Say I have two nonlinear equations of the form $$ \begin{bmatrix} u \\ v \end{bmatrix} = f(u,v) = \begin{bmatrix} f_1(u,v) \\ f_2(u,v) \end{bmatrix}, \tag*{(1)} $$ where $u,v \in \mathbb{R}$ and I want to find fixed points $u^{\star}$ and $v^{\star}$ (assuming they exist). To compute them numerically, we can write the equations above as $$ \begin{bmatrix} u_{k+1} \\ v_{k+1} \end{bmatrix} = \begin{bmatrix} f_1(u_k,v_k) \\ f_2(u_k,v_k) \end{bmatrix}, \tag*{(2)} $$ for $k = 1,2,\dots$, and iterate until the mismatches between successive $u_k$ and $v_k$ are sufficiently small.
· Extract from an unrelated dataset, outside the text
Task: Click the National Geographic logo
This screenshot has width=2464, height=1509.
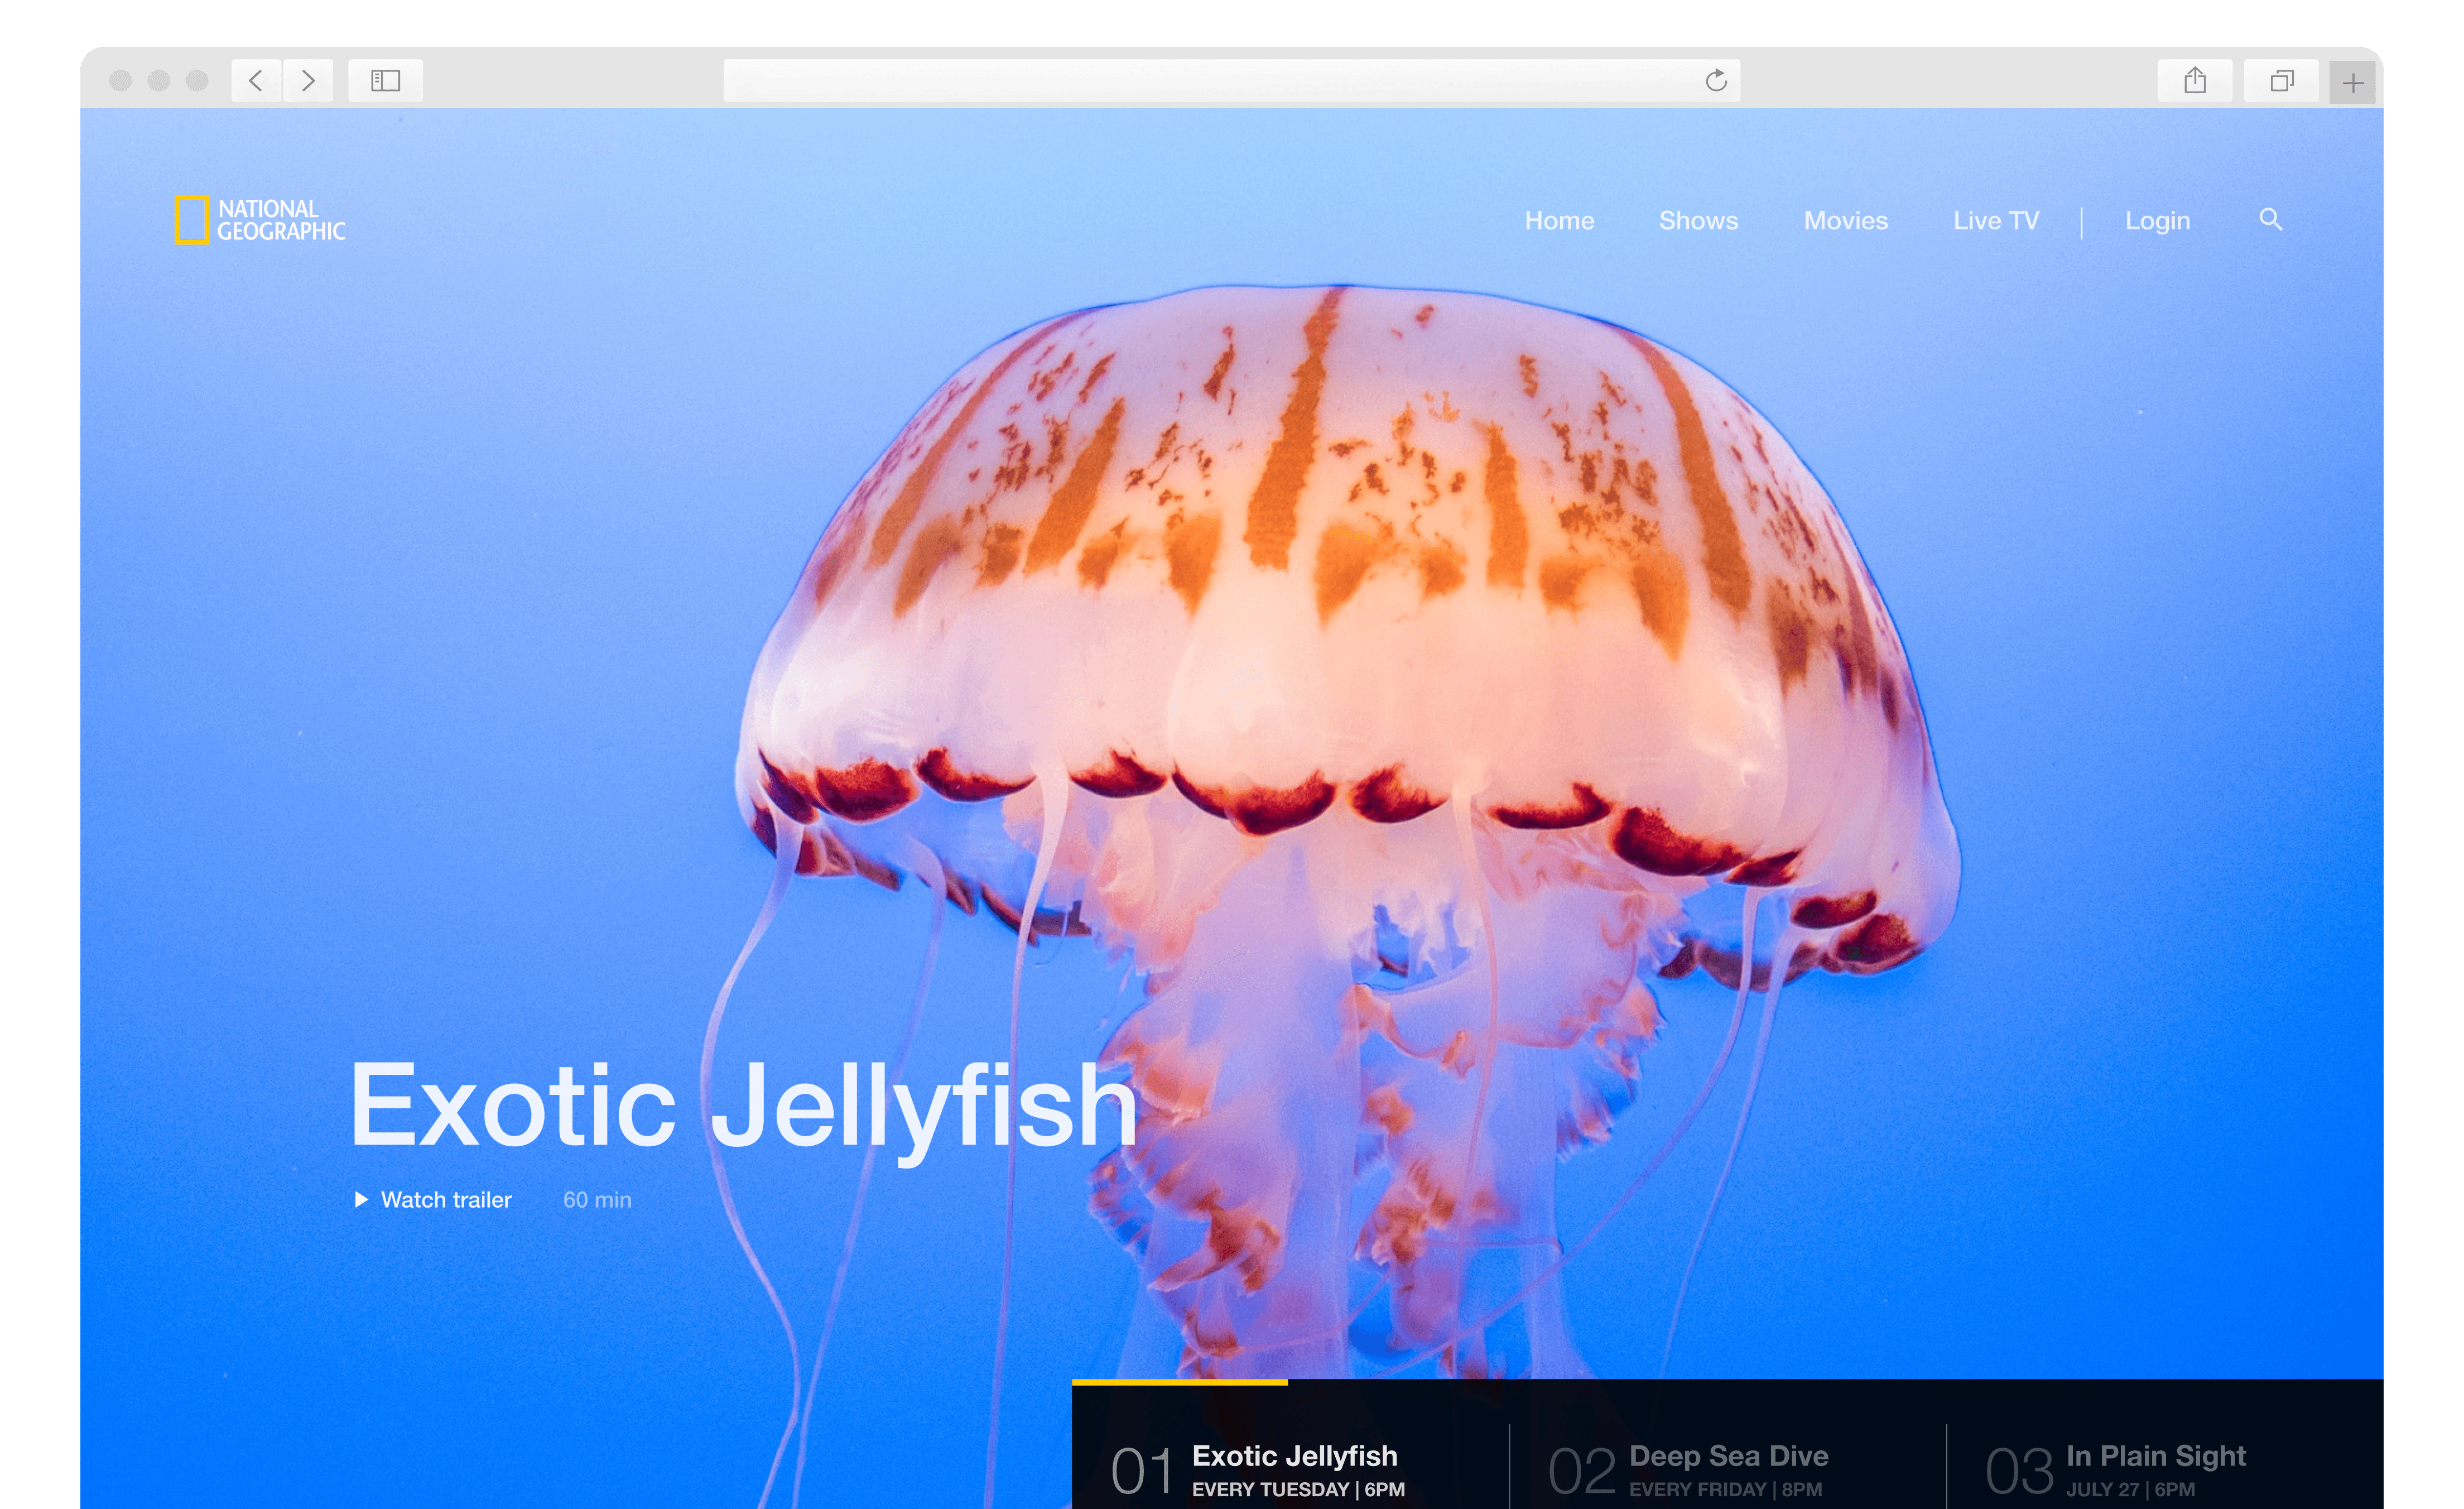Action: tap(260, 220)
This method results in the following pseudocode:
k = 1; converged = false;
while converged == false
u[k+1] = f_1(u[k], v[k]);
v[k+1] = f_2(u[k], v[k]);
if max(u[k+1] - u[k], v[k+1] - v[k]) < tolerance
converged = true;
end
k += 1;
end
However, I can empirically get a faster convergence if in the calculation of $v_{k+1}$, I use the new $u_{k+1}$ instead of $u_k$. Then $(2)$ becomes $$ \begin{bmatrix} u_{k+1} \\ v_{k+1} \end{bmatrix} = \begin{bmatrix} f_1(u_k,v_k) \\ {f_2(u_{\color{red}{ k + 1 }},v_k)} \end{bmatrix}. \tag*{(3)} $$
Questions
- Is $(3)$ a well-defined/standard expression for what I do numerically, based on the original $(1)$? If not, is there a standard way to express this sort of "joint" iterations of two variables?
- More importantly, given that $f_1$ and $f_2$ are differentiable on their respective domains, if I use the Jacobian to evaluate whether $f_1$ and $f_2$ are contractions using $(1)$, does the result apply to the numerical implementation of $(3)$?
I hope MSE is the appropriate place to post this question, if not, please let me know/migrate it. Thanks!
For one thing, in your pseudo-code, you should take the max of the absolute value of those differences.
To get estimates of the rate of convergence of your two iterations, assume an Taylor expansion of $f(u+a, v+b) \approx f(u, v)+a \dfrac{\partial f(x, y)}{\partial x}\mid_{x=u, y=v} +b \dfrac{\partial f(x, y)}{\partial y}\mid_{x=u, y=v} $ and do this at the fixed point of $f$.